[Exercise goal]: Return a verbatim excerpt from the text on NYSUT's testimony below, beginning at the words "Photo by El-Wise" and stopping after "and teacher effectiveness.".

[Document text]:
++++++++

NYSUT Vice President Maria Neira.
Photo by El-Wise Noisette.
ALBANY, N.Y. Oct. 11, 2012 - New York State United Teachers today presented testimony before the New York Education Reform Commission outlining a series of proposals aimed at maximizing student achievement and teacher effectiveness.
Union leaders, appearing on Long Island before the Commission, offered a string of recommendations that focused on cost savings, enhancing public education and ending the achievement gap. Their proposals included:
The creation of Empire State Partnership Schools - Partnership schools would enable the state to reach beyond its funding of traditional education services in struggling schools and, instead, provide the additional support services that students living in poverty - and their families - need to be successful. Through a comprehensive and coordinated set of programs, children in high-needs districts would not only have access to effective teachers and modern school buildings, but also health and dental clinics, counseling programs, mental health services, tutoring and more.

++++++++

[The data]:
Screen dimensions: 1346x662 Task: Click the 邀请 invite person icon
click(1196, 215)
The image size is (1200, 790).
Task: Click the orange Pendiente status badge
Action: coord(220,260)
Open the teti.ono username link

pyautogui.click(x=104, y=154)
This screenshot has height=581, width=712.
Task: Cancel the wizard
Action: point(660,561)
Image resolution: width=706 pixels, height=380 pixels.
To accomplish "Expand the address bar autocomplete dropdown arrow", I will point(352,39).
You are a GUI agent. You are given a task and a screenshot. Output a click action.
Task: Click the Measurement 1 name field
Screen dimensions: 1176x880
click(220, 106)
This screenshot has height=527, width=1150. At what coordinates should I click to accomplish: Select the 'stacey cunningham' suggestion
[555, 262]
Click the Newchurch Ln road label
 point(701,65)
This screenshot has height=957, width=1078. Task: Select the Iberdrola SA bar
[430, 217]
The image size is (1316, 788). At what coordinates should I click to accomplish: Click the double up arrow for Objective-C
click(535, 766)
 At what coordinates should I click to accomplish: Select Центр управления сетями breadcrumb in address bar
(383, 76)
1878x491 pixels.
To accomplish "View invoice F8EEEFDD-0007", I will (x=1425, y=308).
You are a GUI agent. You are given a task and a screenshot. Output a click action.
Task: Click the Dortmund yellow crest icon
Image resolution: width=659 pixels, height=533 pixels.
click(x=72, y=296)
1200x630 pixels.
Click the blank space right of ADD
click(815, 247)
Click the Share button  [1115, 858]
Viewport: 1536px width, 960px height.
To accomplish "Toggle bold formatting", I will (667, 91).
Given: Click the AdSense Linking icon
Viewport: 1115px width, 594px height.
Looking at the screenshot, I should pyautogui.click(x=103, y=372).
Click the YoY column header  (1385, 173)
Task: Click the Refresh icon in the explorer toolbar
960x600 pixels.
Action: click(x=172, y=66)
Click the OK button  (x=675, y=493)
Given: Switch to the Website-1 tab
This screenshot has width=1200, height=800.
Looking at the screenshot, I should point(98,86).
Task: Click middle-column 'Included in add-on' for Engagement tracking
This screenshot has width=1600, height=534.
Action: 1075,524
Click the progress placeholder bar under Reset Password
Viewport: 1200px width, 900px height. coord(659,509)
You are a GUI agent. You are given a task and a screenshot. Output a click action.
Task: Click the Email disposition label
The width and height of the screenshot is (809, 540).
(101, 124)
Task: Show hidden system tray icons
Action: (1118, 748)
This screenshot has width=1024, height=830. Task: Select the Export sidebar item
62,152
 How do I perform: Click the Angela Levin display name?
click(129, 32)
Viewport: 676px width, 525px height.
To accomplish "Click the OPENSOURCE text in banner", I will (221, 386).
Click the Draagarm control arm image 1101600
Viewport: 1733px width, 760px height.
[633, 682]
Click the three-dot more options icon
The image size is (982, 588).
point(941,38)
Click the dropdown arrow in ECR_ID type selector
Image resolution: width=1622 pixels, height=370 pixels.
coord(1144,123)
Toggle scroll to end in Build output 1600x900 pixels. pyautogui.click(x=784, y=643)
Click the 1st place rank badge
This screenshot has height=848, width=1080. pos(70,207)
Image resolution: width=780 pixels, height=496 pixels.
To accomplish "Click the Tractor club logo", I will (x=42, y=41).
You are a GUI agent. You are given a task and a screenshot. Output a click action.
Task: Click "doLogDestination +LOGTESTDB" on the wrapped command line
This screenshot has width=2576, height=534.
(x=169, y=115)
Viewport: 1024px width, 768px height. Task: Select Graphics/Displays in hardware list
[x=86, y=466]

++++++++

[Written reply]:
Photo by El-Wise Noisette.
ALBANY, N.Y. Oct. 11, 2012 - New York State United Teachers today presented testimony before the New York Education Reform Commission outlining a series of proposals aimed at maximizing student achievement and teacher effectiveness.